Nach den wochenlangen Unruhen
Israel und Palästinenser sondieren Friedensmöglichkeiten

dpa RAMALLAH. Nach wochenlangen blutigen Unruhen in den Palästinensergebieten wollen Israelis und Palästinenser wieder an den Verhandlungstisch zurückkehren. Unterhändler beider Seiten werden vermutlich schon in der kommenden Woche zu Konsultationen mit der US- Regierung nach Washington reisen. Dabei wollen sie zunächst in getrennten Gesprächen mit der US-Regierung sondieren, ob die Wiederaufnahme offizieller Friedensverhandlungen auf höchster Ebene sinnvoll ist. Es wären die ersten offiziellen Verhandlungen seit Beginn der Unruhen Ende September.

Der palästinensische Informationsminister Jassir Abed Rabbo sagte am Sonntag in Ramallah (Westjordanland), die Vorgespräche in den USA könnten bereits am kommenden Dienstag beginnen. Dabei solle zunächst geprüft werden, ob es «genügend Veränderungen in den Positionen» beider Seiten gebe, die eine Wiederaufnahme von Friedensverhandlungen ermöglichten.

Barak bestätigt Bemühungen

Der israelische Regierungschef Ehud Barak bestätigte die Bemühungen um die Wiederaufnahme des Friedensdialogs. Es sei jedoch zu früh zu sagen, ob und wann es danach zu Verhandlungen komme. Barak sagte, der amtierende US-Präsident Bill Clinton habe vom designierten US-Präsidenten George W. Bush ein volles Mandat für seine Vermittlungen erhalten.

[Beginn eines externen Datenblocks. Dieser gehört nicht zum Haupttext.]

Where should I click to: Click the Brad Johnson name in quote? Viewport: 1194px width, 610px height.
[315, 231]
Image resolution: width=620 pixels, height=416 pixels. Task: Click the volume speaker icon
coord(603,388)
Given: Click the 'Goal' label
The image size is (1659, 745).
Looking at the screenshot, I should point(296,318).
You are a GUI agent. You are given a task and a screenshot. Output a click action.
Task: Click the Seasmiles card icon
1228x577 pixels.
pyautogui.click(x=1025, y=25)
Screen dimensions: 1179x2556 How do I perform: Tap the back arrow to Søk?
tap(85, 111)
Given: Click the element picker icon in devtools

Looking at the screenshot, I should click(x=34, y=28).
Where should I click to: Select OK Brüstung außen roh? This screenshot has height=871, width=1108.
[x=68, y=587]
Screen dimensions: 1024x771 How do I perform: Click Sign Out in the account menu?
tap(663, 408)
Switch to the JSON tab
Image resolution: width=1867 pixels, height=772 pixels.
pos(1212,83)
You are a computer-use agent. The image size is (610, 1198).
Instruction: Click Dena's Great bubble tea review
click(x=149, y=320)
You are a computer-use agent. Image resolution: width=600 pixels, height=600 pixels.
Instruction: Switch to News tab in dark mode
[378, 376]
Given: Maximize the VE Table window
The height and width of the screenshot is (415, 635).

Beide Seiten haben die Beendigung der Gewalt in den Palästinensergebieten als Voraussetzung für neue Verhandlungen genannt. Dabei forderten sie jeweils die andere Seite dazu auf, die Aggression zu beenden.

Führende Politiker Israels und der Palästinenser hatten sich am Wochenende gleich drei Mal innerhalb von nur 48 Stunden getroffen, um die Wiederaufnahme der Verhandlungen vorzubereiten. An den Treffen nahmen der israelische Außenminister Schlomo Ben-Ami, der palästinensische Sicherheitschef Mohammed Dahlan und Chefunterhändler Sajeb Erekat teil.

Clinton schaltet sich ein

Am Samstag hatte sich der scheidende US-Präsident Bill Clinton persönlich in die Bemühungen zur Wiederaufnahme der Friedensgespräche eingeschaltet. Wie der Berater von Palästinenserpräsident Jassir Arafat, Nabil Abu Rudeineh, berichtete, habe Clinton in einem Telefonat mit Arafat darüber gesprochen, wie der Friedensprozess wieder in Gang gesetzt werden könne.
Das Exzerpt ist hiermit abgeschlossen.